Saved data entries:
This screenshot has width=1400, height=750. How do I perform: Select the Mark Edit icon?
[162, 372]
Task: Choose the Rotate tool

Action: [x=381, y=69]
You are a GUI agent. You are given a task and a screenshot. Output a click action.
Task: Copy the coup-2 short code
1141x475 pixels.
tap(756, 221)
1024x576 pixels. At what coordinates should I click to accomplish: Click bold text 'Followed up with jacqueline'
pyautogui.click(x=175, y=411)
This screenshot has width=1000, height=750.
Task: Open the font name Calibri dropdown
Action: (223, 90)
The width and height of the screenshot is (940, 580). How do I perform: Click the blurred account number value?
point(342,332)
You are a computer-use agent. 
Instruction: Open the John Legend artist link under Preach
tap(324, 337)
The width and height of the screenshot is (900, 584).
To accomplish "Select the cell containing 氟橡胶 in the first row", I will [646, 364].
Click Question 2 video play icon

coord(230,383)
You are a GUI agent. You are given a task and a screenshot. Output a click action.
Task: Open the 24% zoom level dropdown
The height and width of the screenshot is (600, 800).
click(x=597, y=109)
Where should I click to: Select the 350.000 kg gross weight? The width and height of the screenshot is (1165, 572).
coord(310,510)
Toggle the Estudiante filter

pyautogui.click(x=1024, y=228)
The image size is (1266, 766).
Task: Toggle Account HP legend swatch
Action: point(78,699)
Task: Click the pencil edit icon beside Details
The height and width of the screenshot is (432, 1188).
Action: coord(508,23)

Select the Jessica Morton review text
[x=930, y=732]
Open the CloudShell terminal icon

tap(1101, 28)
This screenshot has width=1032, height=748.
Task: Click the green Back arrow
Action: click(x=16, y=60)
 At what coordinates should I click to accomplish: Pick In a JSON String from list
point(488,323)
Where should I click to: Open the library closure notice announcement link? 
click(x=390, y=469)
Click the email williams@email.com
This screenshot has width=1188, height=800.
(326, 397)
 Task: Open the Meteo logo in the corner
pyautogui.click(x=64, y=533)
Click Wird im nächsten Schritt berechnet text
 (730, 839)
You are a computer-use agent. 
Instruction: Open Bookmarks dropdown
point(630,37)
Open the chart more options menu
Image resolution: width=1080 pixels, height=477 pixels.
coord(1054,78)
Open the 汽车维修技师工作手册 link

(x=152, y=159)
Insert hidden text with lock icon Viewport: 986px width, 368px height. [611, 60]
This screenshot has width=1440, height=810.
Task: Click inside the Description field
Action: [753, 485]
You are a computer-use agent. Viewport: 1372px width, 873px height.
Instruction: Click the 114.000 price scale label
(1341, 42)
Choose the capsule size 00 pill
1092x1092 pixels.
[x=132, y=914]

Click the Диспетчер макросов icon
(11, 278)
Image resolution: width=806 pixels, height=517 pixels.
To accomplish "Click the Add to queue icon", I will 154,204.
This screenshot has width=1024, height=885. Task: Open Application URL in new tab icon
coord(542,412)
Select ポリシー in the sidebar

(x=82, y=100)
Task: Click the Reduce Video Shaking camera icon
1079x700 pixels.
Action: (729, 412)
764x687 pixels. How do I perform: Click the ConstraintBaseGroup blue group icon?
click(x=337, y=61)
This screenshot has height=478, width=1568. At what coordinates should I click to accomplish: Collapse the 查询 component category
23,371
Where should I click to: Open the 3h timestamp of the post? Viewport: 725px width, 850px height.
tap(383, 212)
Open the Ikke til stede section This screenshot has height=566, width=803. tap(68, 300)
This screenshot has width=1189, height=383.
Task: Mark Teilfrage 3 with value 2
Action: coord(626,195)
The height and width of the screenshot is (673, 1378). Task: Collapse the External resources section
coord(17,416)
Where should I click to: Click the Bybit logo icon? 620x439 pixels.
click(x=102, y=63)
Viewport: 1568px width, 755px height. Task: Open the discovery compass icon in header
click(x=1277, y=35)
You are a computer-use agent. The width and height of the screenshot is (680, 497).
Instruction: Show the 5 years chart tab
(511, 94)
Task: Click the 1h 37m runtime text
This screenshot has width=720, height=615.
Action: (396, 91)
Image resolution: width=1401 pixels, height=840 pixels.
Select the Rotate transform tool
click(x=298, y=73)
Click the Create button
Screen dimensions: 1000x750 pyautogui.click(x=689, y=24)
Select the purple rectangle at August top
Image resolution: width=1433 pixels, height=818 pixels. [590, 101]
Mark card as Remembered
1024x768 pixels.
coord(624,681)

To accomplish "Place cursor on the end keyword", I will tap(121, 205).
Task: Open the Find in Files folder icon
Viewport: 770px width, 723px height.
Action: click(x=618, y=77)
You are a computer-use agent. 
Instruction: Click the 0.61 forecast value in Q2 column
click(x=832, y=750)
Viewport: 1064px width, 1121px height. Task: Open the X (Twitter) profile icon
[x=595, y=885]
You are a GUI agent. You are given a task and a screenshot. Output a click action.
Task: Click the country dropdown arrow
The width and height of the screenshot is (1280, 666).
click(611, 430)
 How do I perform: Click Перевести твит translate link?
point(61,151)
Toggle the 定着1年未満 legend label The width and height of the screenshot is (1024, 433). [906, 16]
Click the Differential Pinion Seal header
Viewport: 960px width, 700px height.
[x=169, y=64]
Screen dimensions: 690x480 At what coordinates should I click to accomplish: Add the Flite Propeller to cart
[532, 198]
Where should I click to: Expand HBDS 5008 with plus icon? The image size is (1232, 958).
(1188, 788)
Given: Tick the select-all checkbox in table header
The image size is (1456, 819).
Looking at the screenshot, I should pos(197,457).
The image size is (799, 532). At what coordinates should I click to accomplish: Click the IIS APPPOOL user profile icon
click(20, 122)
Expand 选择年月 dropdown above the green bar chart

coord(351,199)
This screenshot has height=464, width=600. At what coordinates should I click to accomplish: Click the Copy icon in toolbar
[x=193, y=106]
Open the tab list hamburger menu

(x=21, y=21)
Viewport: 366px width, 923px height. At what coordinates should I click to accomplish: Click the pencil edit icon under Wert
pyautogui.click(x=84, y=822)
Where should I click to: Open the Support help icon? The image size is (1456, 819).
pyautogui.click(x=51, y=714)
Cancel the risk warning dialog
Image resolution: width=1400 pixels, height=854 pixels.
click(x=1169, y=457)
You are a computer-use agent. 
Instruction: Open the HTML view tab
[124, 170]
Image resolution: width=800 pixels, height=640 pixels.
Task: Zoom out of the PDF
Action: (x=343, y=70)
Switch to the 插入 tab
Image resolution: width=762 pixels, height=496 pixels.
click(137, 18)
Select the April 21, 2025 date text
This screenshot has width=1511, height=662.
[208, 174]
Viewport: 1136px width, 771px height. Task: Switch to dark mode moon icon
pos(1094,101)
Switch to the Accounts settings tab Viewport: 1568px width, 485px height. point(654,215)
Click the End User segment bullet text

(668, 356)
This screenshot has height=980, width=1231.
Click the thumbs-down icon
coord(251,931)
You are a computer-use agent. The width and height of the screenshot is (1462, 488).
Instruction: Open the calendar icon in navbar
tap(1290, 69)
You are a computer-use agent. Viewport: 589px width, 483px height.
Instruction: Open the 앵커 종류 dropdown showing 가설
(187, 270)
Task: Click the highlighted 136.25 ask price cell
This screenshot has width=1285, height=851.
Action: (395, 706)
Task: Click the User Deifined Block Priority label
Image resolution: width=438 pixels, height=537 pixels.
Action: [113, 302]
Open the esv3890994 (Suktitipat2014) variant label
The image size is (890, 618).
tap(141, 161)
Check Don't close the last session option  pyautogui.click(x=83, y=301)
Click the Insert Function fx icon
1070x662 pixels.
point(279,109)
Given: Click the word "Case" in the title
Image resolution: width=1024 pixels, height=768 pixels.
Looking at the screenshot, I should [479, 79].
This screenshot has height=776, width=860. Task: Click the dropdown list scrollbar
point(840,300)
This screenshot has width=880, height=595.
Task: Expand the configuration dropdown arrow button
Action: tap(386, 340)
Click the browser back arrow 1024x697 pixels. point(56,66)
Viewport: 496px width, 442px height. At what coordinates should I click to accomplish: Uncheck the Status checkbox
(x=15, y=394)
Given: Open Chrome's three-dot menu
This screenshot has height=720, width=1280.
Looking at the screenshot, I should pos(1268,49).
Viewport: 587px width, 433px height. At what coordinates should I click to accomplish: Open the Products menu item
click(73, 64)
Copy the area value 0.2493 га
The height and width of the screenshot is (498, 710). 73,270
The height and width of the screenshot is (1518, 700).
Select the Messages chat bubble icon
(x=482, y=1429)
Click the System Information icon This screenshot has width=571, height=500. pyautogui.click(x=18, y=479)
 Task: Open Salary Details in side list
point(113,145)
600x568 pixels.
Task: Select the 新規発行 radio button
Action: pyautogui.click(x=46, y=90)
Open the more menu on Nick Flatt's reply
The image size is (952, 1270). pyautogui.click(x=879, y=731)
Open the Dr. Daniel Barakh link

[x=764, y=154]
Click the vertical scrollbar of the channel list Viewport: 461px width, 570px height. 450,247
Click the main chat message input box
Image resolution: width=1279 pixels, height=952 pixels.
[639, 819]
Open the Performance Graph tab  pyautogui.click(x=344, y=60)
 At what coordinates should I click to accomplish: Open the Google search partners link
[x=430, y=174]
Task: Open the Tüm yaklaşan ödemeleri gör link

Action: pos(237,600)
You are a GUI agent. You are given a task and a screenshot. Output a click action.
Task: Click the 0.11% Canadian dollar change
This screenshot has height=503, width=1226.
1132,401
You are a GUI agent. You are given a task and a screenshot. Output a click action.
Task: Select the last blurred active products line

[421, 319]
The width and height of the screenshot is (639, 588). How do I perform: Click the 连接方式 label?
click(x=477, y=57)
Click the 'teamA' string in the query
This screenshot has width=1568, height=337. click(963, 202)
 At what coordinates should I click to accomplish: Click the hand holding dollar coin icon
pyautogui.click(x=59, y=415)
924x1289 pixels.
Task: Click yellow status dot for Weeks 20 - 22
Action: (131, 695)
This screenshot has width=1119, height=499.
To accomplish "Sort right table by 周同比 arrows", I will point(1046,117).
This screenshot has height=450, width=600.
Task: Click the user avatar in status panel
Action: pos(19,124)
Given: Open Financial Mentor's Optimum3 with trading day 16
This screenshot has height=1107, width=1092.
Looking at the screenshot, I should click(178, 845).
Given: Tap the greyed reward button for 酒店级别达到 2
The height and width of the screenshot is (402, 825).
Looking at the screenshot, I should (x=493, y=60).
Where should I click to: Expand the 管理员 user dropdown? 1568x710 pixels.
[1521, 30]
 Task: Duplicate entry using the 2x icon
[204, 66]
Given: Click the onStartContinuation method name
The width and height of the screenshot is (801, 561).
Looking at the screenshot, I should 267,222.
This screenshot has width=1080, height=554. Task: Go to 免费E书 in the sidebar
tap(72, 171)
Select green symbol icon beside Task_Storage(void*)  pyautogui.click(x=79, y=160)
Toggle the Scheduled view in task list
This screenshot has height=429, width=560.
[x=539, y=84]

## Task instructions
Your response should hold the lines from the first line of the entries above through the line with "Task: Copy the coup-2 short code", each retyped exactly, and nothing else.

## Result of this task
This screenshot has width=1400, height=750. How do I perform: Select the Mark Edit icon?
[162, 372]
Task: Choose the Rotate tool

Action: [x=381, y=69]
You are a GUI agent. You are given a task and a screenshot. Output a click action.
Task: Copy the coup-2 short code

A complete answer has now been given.